Pupils taking OCR Cambridge Technical qualifications have been affected by the delay.
The qualifications in subjects like Information Technology and Business are equivalent to A-Levels.
One parent of a pupil who failed to receive their grades told BBC News NI that his son had been "left in limbo" as a result.
The majority of pupils in Northern Ireland take A and AS-Levels through the Northern Ireland exams board, the Council for the Curriculum, Examinations and Assessment (CCEA).
They received their results on Thursday.
But some pupils in Northern Ireland sit A-Levels or equivalent qualifications through English exam boards like the OCR.

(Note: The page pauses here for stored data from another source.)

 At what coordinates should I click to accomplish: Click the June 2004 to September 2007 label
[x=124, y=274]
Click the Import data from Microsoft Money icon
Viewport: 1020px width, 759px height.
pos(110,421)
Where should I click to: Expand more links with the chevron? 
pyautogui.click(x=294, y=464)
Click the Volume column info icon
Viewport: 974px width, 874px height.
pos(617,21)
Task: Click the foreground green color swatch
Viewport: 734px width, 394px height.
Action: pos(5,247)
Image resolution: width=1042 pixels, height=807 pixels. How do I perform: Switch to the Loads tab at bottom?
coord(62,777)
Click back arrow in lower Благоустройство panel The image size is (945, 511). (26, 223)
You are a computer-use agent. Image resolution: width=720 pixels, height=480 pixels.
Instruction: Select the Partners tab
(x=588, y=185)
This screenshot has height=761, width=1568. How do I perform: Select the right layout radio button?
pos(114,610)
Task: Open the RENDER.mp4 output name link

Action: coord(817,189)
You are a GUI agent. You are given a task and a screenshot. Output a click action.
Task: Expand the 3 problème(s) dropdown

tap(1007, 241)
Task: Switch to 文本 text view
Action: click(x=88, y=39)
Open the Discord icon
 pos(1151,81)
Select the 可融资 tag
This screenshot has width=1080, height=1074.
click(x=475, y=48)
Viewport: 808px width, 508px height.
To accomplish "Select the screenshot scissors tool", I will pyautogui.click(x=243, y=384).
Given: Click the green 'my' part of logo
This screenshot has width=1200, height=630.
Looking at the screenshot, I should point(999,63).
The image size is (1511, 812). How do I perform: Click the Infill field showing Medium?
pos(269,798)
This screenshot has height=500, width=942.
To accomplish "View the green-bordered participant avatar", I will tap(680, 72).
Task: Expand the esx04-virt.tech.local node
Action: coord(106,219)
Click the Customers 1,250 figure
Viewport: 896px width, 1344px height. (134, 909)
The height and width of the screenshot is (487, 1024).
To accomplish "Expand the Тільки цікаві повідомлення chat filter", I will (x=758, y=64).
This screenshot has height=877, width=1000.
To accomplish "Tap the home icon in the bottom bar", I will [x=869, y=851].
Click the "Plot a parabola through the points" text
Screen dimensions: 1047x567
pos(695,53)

When contacted by BBC News NI, OCR said that some students across the UK had been affected but they could not specify how many in Northern Ireland faced a delay in getting results.
In a statement, a spokesperson for OCR said: "While the vast majority of Cambridge Technicals results were delivered on time to tens of thousands of students, we are sorry for a delay in issuing results for some students.
"In these exceptional cases, we are working with schools and colleges to deliver results as soon as possible.
"We expect schools and colleges experiencing delays to receive their results by Saturday morning, and in many cases sooner.
"We are working with UCAS and liaising directly with universities where necessary to ensure delays do not affect entry to higher education."
The statement added the OCR was doing everything possible to "resolve this rapidly".
"We are grateful to students, schools and colleges for their patience, and we are sorry for any additional stress this has caused," it continued.
But one parent of a pupil in Northern Ireland who failed to receive their OCR results in Information Technology as expected on Thursday called the delay "unacceptable".
"Without this result universities have been unable to process his application and pupils are now left unsure whether or not they will be accepted onto their course," they told BBC News NI.
"If they have to go through the UCAS clearing system they are at a disadvantage as others will have already been able to access courses.
"I feel for my son and his friends who are left in limbo unsure as to what their options are.
"Instead of spending the day with each other celebrating or commiserating they are unable to do so as they await their results from OCR."